Under a food science perspective, beside the constant improvement of food quality (in terms of nutritional value and food safety), a big challenge for the scientific community and the local productive system is to guarantee the traceability and to increase sustainability, by improving the resources use efficiency, minimizing pollution and protecting agro-biodiversity.  

       

DR. YUKI KATO
ASSOCIATE TEACHING PROFESSOR
DEPARTMET OF SOCIOLOGY
GEORGETOWN UNIVERSITY

katoYuki Kato is an urban sociologist whose research interests intersect the subfields of social stratification, food and environment justice, culture and consumption, and symbolic interaction. Her most recent research project examined the rise of urban agricultural cultivation and the alternative food movement in post-Katrina New Orleans, with a particular focus on food access disparity, spatial and social landscape of alternative food activism, and contested meanings of local during a major urban transformation.
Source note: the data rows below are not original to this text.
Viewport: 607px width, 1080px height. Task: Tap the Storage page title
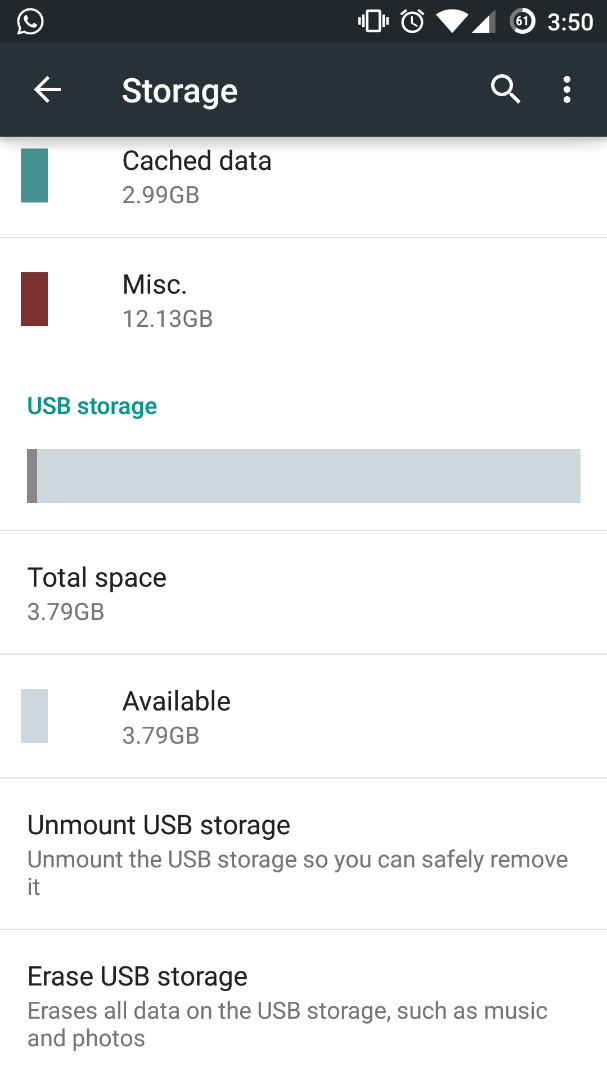tap(180, 91)
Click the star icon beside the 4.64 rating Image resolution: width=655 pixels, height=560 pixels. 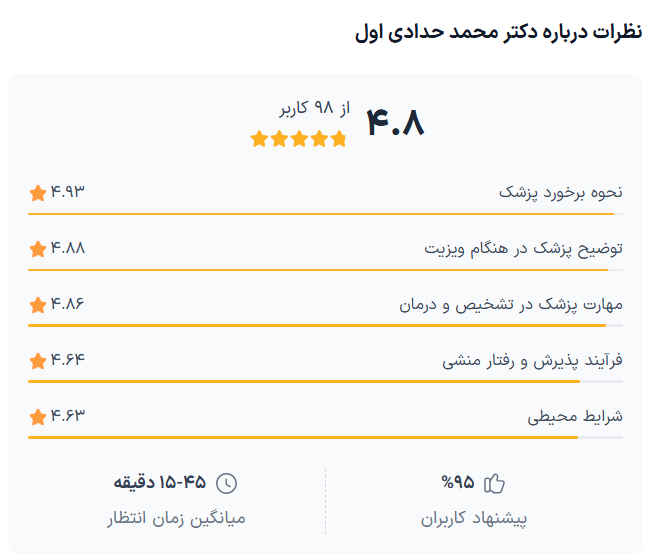click(38, 360)
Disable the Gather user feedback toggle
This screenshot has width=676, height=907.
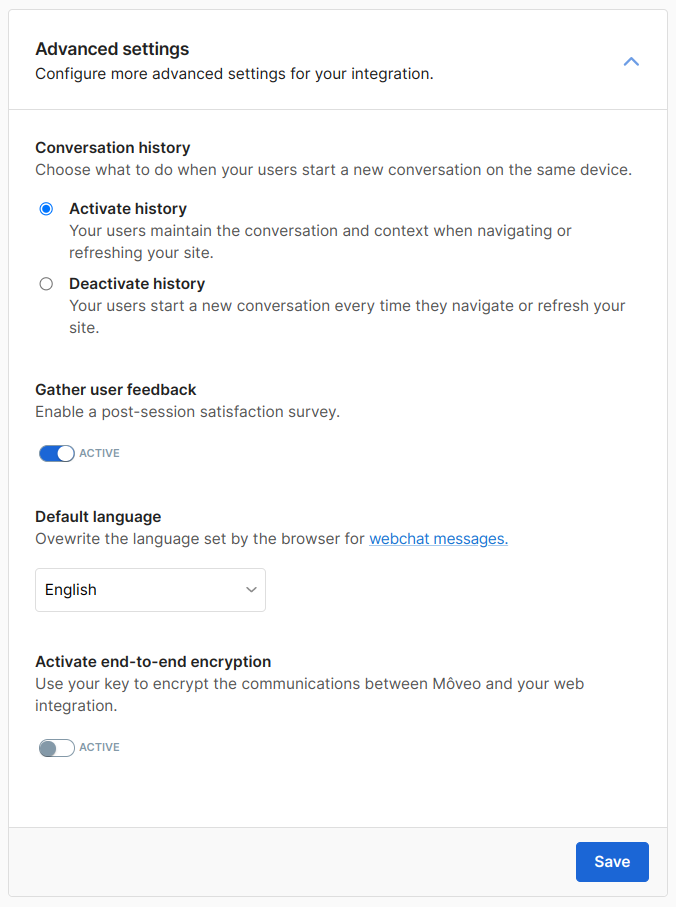pos(57,453)
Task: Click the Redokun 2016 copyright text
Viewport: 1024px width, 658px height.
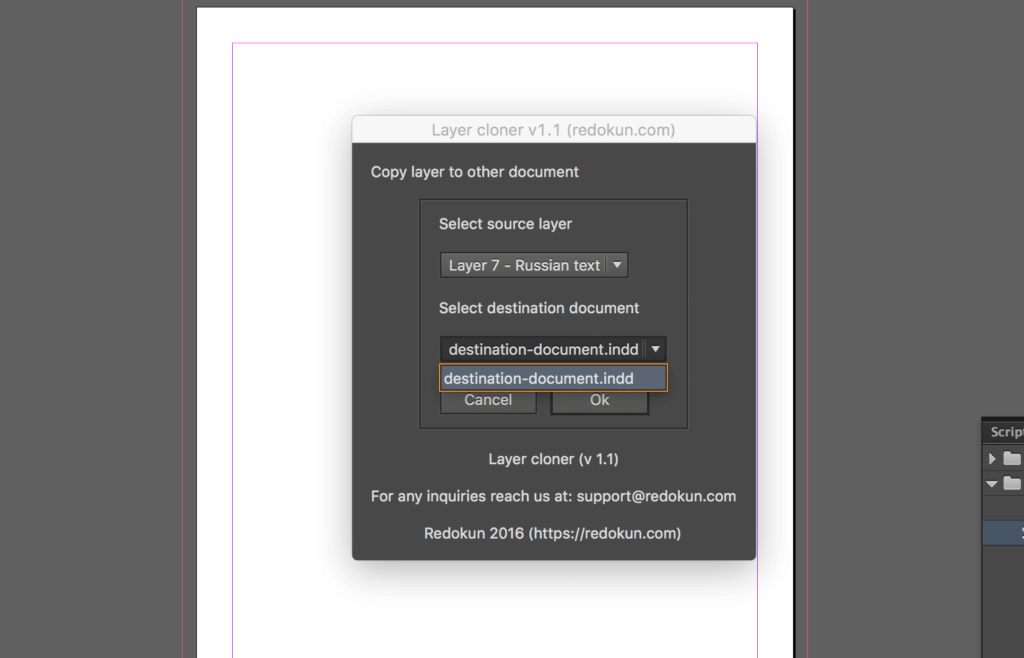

The research intersects food and environmental justice movements, while placing the movement’s significance within the context of transitional urban political-economy. She is currently working on a book manuscript from the project, and her co-edited volume on food and gentrification (with Alison H. Alkon and Joshua Sbicca) is currently under review for publication.

 

Abstract

Alternative Food or Food Justice?: Current American Discourse on Food, Environment, Culture and Equity

American consumers have become increasingly aware of the challenges of the dominant industrial food production and distribution system over the last decade, from its impact on environment, animal welfare, to human health. As a result, support for farmers’ market and other forms of local food production system, also known as alternative food network (AFN), has expanded significantly over the years. Conventional grocery stores and national chain restaurants have also begun incorporating local food into their menu, thus consumers now have wider options for supporting small-scale growers in their region without having to rely on alternative food outlets such as co-ops or community-supported agriculture programs. These alternative food production and supply chains are becoming more organized, to create more efficient and economically sustainable model of regional distribution for the products, an effort USDA encourages through its food hubs initiatives. Meanwhile, food justice activists have raised concerns for the capitalistic framework under which the AFN has come to be valorized and popularized, critiquing its notable lack of focus on equity and justice. The emerging AFN model does not make healthy and good food accessible to all, and it leaves out the concerns for the labor conditions of farm workers and wage workers in food retails. Moreover, it does not reflect on the inherent power dynamics that dictate who gets to steer the food movements for what outcomes. Food justice discourse, therefore, illuminates the limitation of the AFN and highlights aspects of the American food system that are often overlooked in the common narratives in the public and policy discourse about how to solve it.      

  

MODERATOR

DR. GIORGIO EINAUDI
SCIENTIFIC DIRECTOR OF THE S&T FORESIGHT PROJECT
THE NATIONAL RESEARCH COUNCIL OF ITALY

einaudiGiorgio Einaudi graduated in Physics at the Pisa University in 1974, He is a retired Professor at the Physics Department of the Pisa University, has been Visiting Professor at the University of California, Irvine, Visiting Senior Scientist at Naval Research Laboratory, Washington DC, and currently Visiting Scholar at George Mason University, Fairfax Virginia. He is author of about hundred papers on refereed journals, with many Italian and foreign collaborations.

He was Scientific Attachè at the Embassy of Italy in Washington (July 2001- July 2009), Senior Advisor to the Italian Ministry for Environment, Land and Sea (July 2009 – July 2015) and is currently Scientific Director of the S&T Foresight Project, within the National Research Council of Italy.